Fabel inhaló profundo y contuvo el aliento durante un momento.
—Pues no estaría tan mal, ¿no? No tener que lidiar con toda la mierda y el estrés. Ella se echó a reír.
—Es evidente que jamás has trabajado como camarero. —Podría hacer otra cosa. Cualquier cosa.
—No, no es cierto —dijo ella—. Te conozco. Empezarías a echarlo de menos antes de un mes. Él se encogió de hombros.

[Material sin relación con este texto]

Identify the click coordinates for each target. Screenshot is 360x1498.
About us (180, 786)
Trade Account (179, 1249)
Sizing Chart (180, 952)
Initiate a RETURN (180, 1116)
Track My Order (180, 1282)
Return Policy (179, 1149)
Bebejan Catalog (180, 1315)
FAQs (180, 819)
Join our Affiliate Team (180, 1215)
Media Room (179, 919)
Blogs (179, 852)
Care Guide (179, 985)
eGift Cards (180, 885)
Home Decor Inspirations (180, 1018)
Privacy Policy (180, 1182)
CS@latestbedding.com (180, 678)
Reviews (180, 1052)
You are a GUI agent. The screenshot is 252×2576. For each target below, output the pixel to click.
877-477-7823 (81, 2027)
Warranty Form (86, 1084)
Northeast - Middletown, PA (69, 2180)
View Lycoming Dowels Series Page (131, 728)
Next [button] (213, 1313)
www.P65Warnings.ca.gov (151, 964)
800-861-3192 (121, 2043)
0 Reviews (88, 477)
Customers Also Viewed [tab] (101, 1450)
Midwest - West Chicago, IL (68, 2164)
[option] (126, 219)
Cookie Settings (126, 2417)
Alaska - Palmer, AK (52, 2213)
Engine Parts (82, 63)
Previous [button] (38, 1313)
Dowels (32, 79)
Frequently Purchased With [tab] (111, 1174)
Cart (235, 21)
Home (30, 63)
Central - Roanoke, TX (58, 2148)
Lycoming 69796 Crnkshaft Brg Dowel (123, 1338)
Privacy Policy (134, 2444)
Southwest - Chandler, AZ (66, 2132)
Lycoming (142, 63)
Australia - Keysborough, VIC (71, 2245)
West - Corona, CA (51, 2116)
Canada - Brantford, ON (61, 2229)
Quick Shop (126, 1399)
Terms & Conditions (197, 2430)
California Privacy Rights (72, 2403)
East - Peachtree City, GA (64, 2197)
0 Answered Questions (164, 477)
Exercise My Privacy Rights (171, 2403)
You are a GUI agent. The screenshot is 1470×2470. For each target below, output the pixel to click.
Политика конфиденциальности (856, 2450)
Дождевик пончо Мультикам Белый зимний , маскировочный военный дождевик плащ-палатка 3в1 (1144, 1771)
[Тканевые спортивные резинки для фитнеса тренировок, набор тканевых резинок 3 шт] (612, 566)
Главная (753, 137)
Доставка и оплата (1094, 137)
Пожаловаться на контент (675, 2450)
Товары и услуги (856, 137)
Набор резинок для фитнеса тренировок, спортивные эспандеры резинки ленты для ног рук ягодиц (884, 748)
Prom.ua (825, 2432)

—Tal vez tengas razón. Pero aquí me siento como una persona diferente, la persona que preferiría ser.
—Eso es porque estamos de vacaciones… —El viento formó una telaraña con el pelo de Fabel y lo dejó caer sobre su frente, ella se lo apartó.
—No, no es eso; es porque estamos aquí. No es lo mismo. Sylt siempre ha sido un lugar especial para mí. Recuerdo que la primera vez que vine sentí que lo conocía desde siempre. Me instalé aquí después de que me dispararan —dijo, y su mano rozó involuntariamente su lado izquierdo, como sí estuviera ve rificando inconscientemente que esa vieja herida de dos décadas antes se había curado, después de todo—. Supongo que siempre relaciono este lugar con la idea de ponerme mejor. De sentirme a salvo y en paz. —Se echó a reír—. A veces, cuando pienso en el mundo de allá… —Señaló con un vago gesto el otro lado del mar, donde la masa de Europa yacía invisible—. El mundo al que tenemos que enfrentarnos, me asusto. ¿Tú no? Ella asintió.
—A veces. Sí, yo también. —Susanne lo rodeó con un brazo y puso su mano sobre la de él, encima de donde había estado la herida. Lo besó en la mejilla—. Me estoy helando. Venga, vamos a comer…
Fabel no la siguió de inmediato. En cambio, dejó que el viento del Mar del Norte soplara con fuerza contra su cara durante unos momentos más, observando la espuma que formaban las olas contra la amplia orilla y las pocas nubes arrastradas por el viento que surcaban el inmenso escudo del cielo. Escuchó el canto de las aves marinas y el confuso rugido del océano y deseó desesperadamente pensar en alguna alternativa a convertirse en camarero. O en alguna alternativa a convertirse, una vez más, en un investigador de la muerte.